- INSTRUCTIONS TO FOLLOW: Can you turn the entries into a numbered list, starting at the line that has "Given: Click the" and stopping after the line that has "Looking at the", with blank lines and pictures left out?

- MATERIAL FOR THE TASK:

--------------------

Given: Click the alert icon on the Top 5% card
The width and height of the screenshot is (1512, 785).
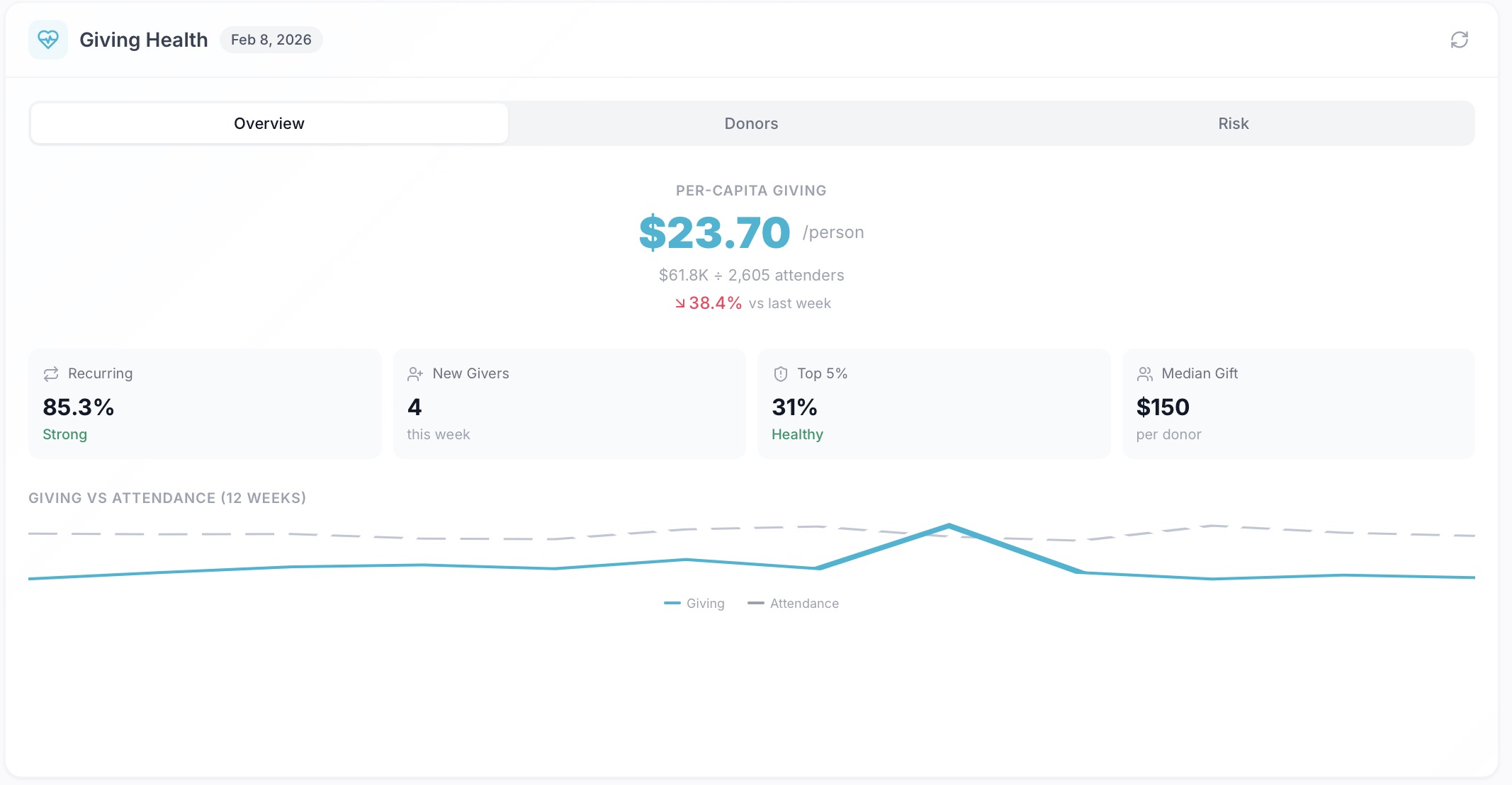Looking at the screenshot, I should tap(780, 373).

--------------------

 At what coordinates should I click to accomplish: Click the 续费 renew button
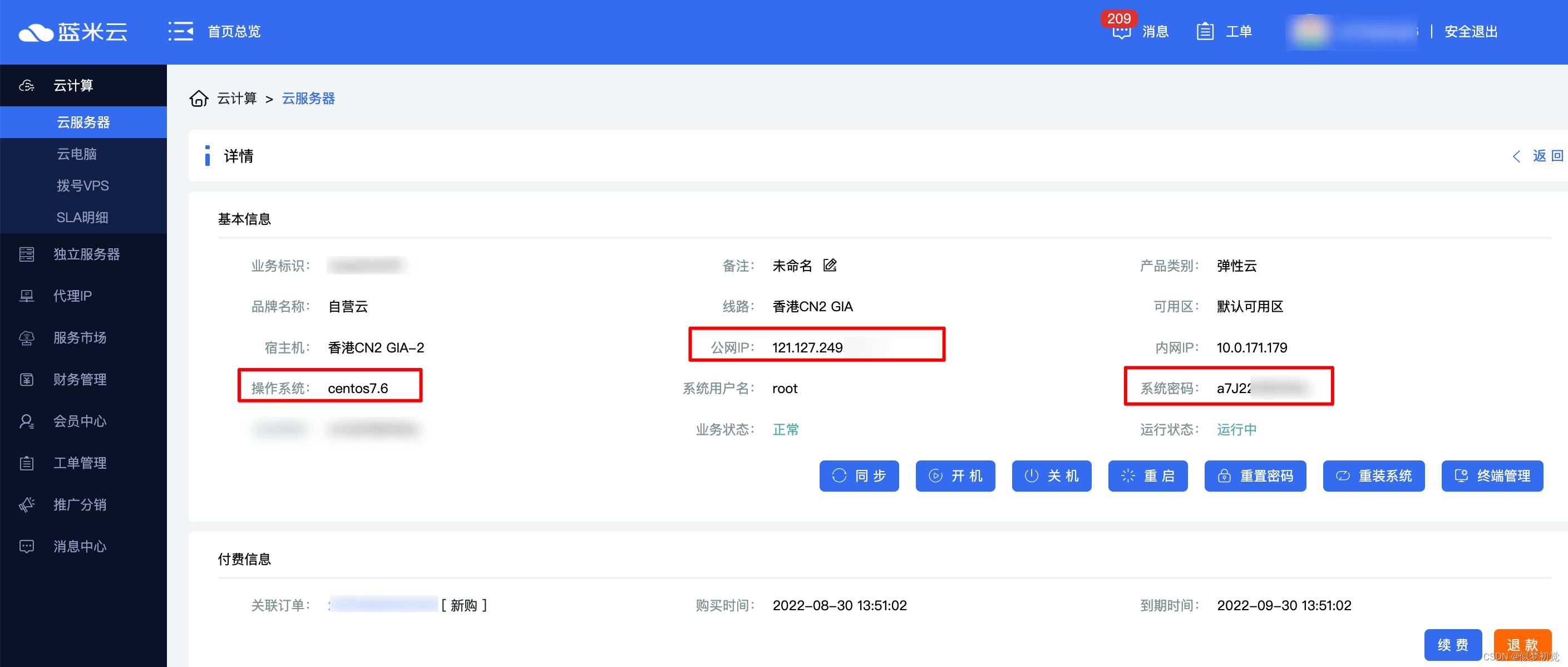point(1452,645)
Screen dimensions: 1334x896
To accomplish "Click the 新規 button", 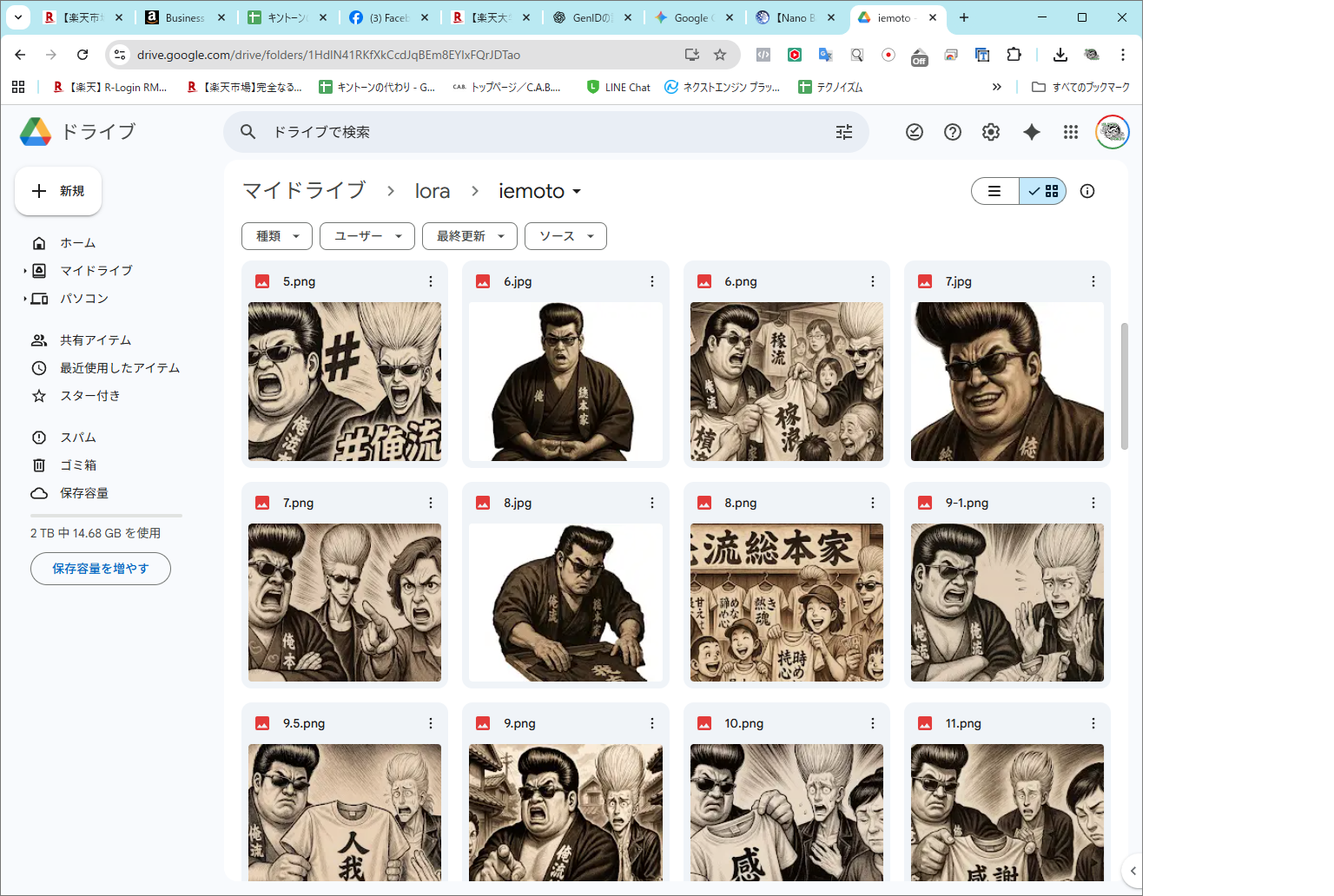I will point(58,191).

--------------------

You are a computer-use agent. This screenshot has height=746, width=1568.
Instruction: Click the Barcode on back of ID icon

--------------------

- TASK RESULT:
1. Given: Click the alert icon on the Top 5% card
2. The width and height of the screenshot is (1512, 785).
3. Looking at the screenshot, I should tap(780, 373).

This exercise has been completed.